▶ SOURCE
-----
Comme le montrent le Luxembourg, la Suisse et l’Irlande, ce ne sont pas nécessairement les dépenses sociales et la redistribution qui élèvent le niveau des plus pauvres.
Par Eben McDonald.
Un article de Mises.org
Les sociaux-démocrates font souvent l’éloge des pays nordiques en tant qu’exemples du succès de l’impôt progressif, des États-providence généreux et des syndicats puissants.
Les partisans du libre échange ont répondu que non seulement ces pays se sont enrichis bien avant que ces politiques soient mises en place, mais qu’ils ont également autant d’agilité réglementaire que les États-Unis, selon les données de la Banque mondiale.
Cependant, nous devrions également tourner nos regards vers les pays qui ont adopté ce que l’on appelle le néo-libéralisme comme moyen de s’enrichir et de réduire la pauvreté. Il s’avère que cette stratégie a fait ses preuves et que certains pays d’Europe ont des niveaux de vie tout aussi élevés, sinon plus, que ceux des pays scandinaves. Nous examinerons ici trois exemples.
LE LUXEMBOURG
Le Forum économique mondial est célèbre pour sa volonté de « remettre à zéro » le capitalisme afin de pouvoir « orienter le marché vers des résultats plus équitables, en tenant compte des risques et des opportunités environnementaux et sociaux et en ne se concentrant pas uniquement sur les profits financiers à court terme ».
Cependant, chaque année, le Forum économique mondial présente l’indice de compétitivité mondiale. Le but est de classer les pays les plus développés économiquement et les plus productifs de la planète en termes d’infrastructures, d’éducation et de santé publique.
Cet indice composite comporte douze indicateurs principaux : les deux plus pertinents pour notre propos sont les premier et septième indicateurs, « institutions » et « efficacité du marché du travail ». Au sein de chaque indicateur, il existe des sections plus petites. Les institutions comprennent des facteurs tels que les « droits de propriété », le « poids de la réglementation gouvernementale » et le « gaspillage des dépenses publiques », tandis que l’efficacité du marché du travail inclut « l’effet de la fiscalité sur les incitations à travailler ».
On peut facilement utiliser les données du Forum économique mondial pour démontrer que les pays les plus prospères du monde sont orientés vers le marché et favorables aux entreprises. Ici, notre exemple est le Luxembourg.
Selon le Pew Research Center, une personne à faible revenu au Luxembourg est plus riche qu’une personne à faible revenu dans n’importe quel autre pays occidental, y compris les pays nordiques.
-----
▶ CONSIGNE DONNÉE 1
Renvoyez à l'identique, dans l'article sur le néolibéralisme en Europe, tout ce qui va de « Les partisans du » jusqu'à « ici trois exemples. ».
▶ CONSIGNE DONNÉE 2
Fournissez la suite de l'article sur le néolibéralisme en Europe, en reprenant après sa dernière phrase.
Les enregistrements ci-après proviennent d'une autre source.

▶ DONNÉES FOURNIES
-----
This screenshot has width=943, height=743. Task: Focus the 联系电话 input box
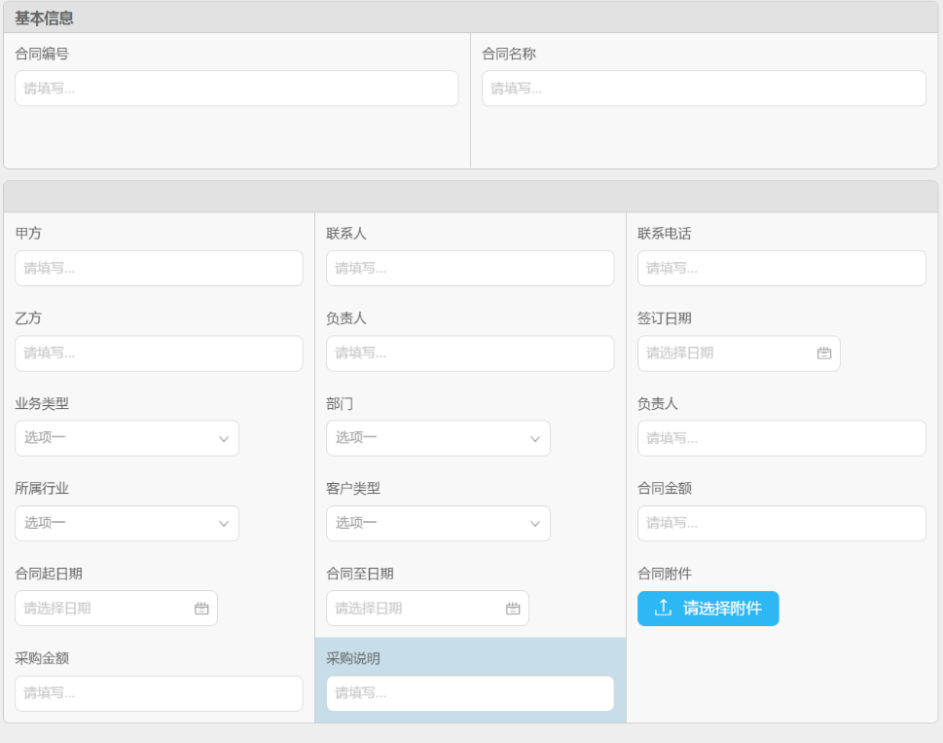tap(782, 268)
-----
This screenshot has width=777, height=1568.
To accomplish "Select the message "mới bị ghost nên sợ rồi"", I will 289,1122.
-----
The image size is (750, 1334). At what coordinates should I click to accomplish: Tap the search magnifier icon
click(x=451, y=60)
-----
▶ RÉPONSE RÉDIGÉE 1
Les partisans du libre échange ont répondu que non seulement ces pays se sont enrichis bien avant que ces politiques soient mises en place, mais qu’ils ont également autant d’agilité réglementaire que les États-Unis, selon les données de la Banque mondiale.
Cependant, nous devrions également tourner nos regards vers les pays qui ont adopté ce que l’on appelle le néo-libéralisme comme moyen de s’enrichir et de réduire la pauvreté. Il s’avère que cette stratégie a fait ses preuves et que certains pays d’Europe ont des niveaux de vie tout aussi élevés, sinon plus, que ceux des pays scandinaves. Nous examinerons ici trois exemples.

▶ RÉPONSE RÉDIGÉE 2
Le pays peut se vanter d’avoir la deuxième classe moyenne la plus riche au monde et le revenu médian le plus élevé au monde. Malheureusement, le Pew Research Center ne définit pas les limites du percentile de revenu de chaque catégorie. Afin de compléter nos propos, les informations d’Eurostat montrent qu’en 2019, les 10 % les plus pauvres du Luxembourg sont les quatrièmes plus riches d’Europe.
Comment expliquer ce phénomène ? Le gouvernement luxembourgeois consacre-t-il des sommes considérables à l’aide sociale ?
Si les dépenses sociales sont légèrement supérieures à la moyenne de l’OCDE, à 21,6 % du PIB, le Luxembourg reste en dessous de nombre de ses voisins. En fait, les prélèvements fiscaux représentent 33,8 % de l’économie luxembourgeoise, ce qui est très inférieur à la moyenne ; beaucoup considèrent même le Luxembourg comme un paradis fiscal. Grâce à des taux d’imposition favorables sur la propriété, les sociétés et le capital, le Luxembourg se classe cinquième dans l’indice de compétitivité fiscale.
C’est ici que les données du Forum économique mondial prennent sens. Certes, le Luxembourg est mal classé pour la facilité de création d’une entreprise.
Toutefois, il se classe :
- au neuvième rang pour le poids de la réglementation gouvernementale sur les entreprises, c’est-à-dire le degré de liberté d’une entreprise par rapport à la bureaucratie ;
- au cinquième rang pour les droits de propriété ;
- au troisième rang pour la protection de la propriété intellectuelle ;
- au dixième rang pour les effets de la fiscalité sur les incitations à travailler ;
- au huitième rang pour les effets de la fiscalité sur les incitations à investir ;
- au douzième rang pour le total des impôts en pourcentage des bénéfices.
Selon ces critères, le Luxembourg est une véritable économie de marché. Il a une longue histoire d’adhésion à la liberté économique. Entre 1970 et 2001, il a constamment occupé l’une des dix premières places de l’indice de liberté économique de l’Institut Fraser.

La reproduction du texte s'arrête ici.